[begin Available data]

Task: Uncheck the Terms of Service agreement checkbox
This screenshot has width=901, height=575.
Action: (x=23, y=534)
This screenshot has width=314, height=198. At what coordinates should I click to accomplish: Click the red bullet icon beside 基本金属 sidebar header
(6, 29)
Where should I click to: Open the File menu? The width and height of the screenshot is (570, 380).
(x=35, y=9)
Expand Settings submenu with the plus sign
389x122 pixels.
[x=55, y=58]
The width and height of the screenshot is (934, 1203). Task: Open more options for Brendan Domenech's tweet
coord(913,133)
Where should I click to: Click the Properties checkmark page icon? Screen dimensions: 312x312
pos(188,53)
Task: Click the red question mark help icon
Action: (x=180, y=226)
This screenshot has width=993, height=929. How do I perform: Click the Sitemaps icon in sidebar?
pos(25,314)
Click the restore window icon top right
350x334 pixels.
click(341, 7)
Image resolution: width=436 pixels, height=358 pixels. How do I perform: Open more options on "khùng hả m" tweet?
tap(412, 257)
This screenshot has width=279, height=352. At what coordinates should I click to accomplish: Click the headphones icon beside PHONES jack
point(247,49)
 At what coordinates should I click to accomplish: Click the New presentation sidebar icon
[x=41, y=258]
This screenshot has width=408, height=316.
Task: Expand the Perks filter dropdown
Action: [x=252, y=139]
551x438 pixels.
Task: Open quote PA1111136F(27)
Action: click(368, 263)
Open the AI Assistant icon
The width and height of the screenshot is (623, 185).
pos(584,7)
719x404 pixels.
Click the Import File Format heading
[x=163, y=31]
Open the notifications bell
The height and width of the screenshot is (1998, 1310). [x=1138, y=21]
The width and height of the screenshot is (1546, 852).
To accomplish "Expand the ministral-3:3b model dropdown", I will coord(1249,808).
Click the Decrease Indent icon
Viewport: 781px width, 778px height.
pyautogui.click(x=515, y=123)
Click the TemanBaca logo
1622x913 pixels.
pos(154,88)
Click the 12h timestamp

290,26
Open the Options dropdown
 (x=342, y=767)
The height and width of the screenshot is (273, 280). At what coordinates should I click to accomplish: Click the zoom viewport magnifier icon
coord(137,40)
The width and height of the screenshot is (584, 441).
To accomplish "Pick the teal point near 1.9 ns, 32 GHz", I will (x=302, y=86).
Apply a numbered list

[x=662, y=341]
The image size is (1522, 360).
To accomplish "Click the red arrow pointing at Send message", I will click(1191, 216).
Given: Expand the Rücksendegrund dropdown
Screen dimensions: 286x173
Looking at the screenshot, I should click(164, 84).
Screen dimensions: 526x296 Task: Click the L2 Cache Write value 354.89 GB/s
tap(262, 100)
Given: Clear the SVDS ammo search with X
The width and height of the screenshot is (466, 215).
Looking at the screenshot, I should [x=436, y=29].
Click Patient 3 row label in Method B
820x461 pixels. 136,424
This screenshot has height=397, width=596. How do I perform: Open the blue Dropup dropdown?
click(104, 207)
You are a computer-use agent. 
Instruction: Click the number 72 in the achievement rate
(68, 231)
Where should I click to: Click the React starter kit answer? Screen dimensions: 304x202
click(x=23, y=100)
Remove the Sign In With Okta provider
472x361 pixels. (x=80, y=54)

[end Available data]

__Exercise requirements__: Could you rewrite the lines starting at the first one and ending at the line containing "coord(913,133)", keeping every line complete and multiplying only the answer coordinates by 0.65, with each result rounded to a whole number and halves rounded up? Give only those lines.

__Answer__:
Task: Uncheck the Terms of Service agreement checkbox
This screenshot has width=901, height=575.
Action: (x=15, y=347)
This screenshot has width=314, height=198. At what coordinates should I click to accomplish: Click the red bullet icon beside 基本金属 sidebar header
(4, 19)
Where should I click to: Open the File menu? The width and height of the screenshot is (570, 380).
(x=23, y=6)
Expand Settings submenu with the plus sign
389x122 pixels.
[x=36, y=38]
The width and height of the screenshot is (934, 1203). Task: Open more options for Brendan Domenech's tweet
coord(593,86)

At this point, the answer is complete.